SNM: Investigational biomarker helps predict breast cancer survival
SALT LAKE CITY—Molecular imaging continues to expand its role in determining the best course of treatment for recurring breast cancer patients and also offers a means of evaluating certain therapies for potentially positive impact on their chance of survival, researchers at the SNM annual meeting said. A study presented June 6 at SNM shows an investigational molecular imaging biomarker may determine how certain recurrent breast cancer patients will respond to therapy.

Only a minority of women with recurrent breast tumors characterized by the presence of estrogen receptors benefit from second line aromatase inhibitor therapy, according to the researchers. Conventional imaging techniques, however, do not help physicians predict which patients will respond to hormone therapy.

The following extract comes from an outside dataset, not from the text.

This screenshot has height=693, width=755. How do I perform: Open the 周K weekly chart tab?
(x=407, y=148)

“As the therapeutic arsenal against breast and other cancers continues to grow, the ability to predict and monitor response to therapy will become increasingly important,” said Félix-Nicolas Roy, MD, BC Cancer Agency in Vancouver, British Columbia.

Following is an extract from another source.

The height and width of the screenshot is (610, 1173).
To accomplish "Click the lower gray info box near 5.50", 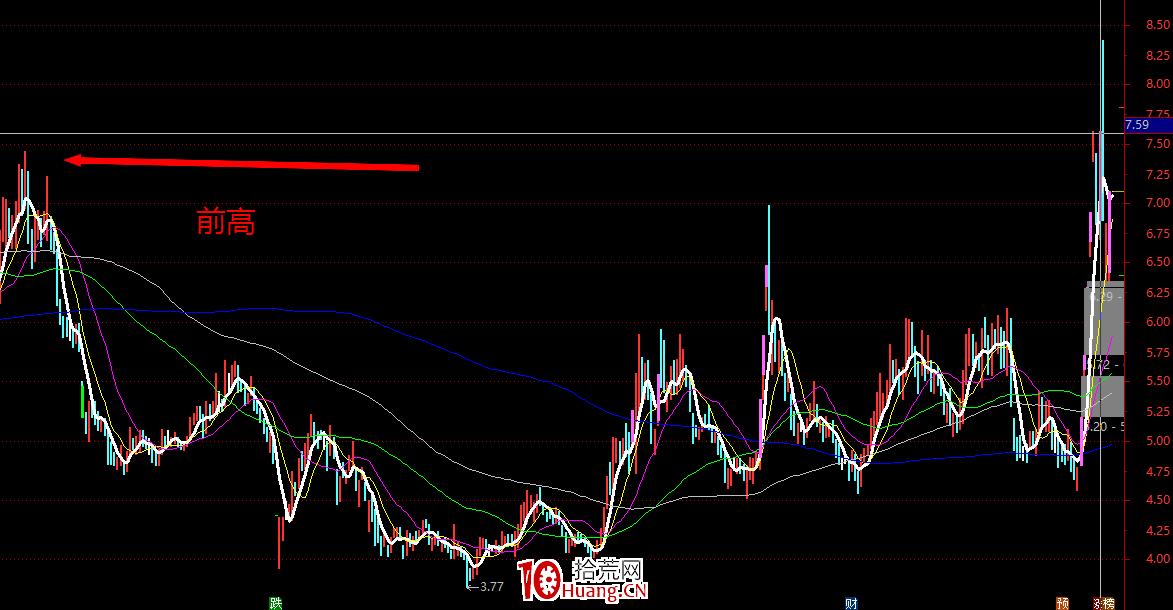I will [x=1104, y=396].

The study of Roy and colleagues examined the predictive value of PET imaging with 18F-16alpha-[18F]fluoro-17beta-estradiol (FES), an investigational molecular imaging biomarker which consists of an analog form of an estrogen known as estradiol.

The long-range prospective study followed 60 patients with suspected recurrence of estrogen-receptor positive breast cancer up to 83 months after time of suspected recurrence. Patients underwent FES-PET studies before and two months after initiating therapy.

Roy noted that patients who showed a favorable response to therapy on PET scans lived significantly longer than those who didn’t, and women with evidence of disease on FES-PET scans two months after the initiation of treatment had a significantly lower rate of survival.

In conclusion, Roy said that FES-PET could help predict the outcome of treatment and enable clinicians to discontinue futile therapies and initiate alternative therapy earlier.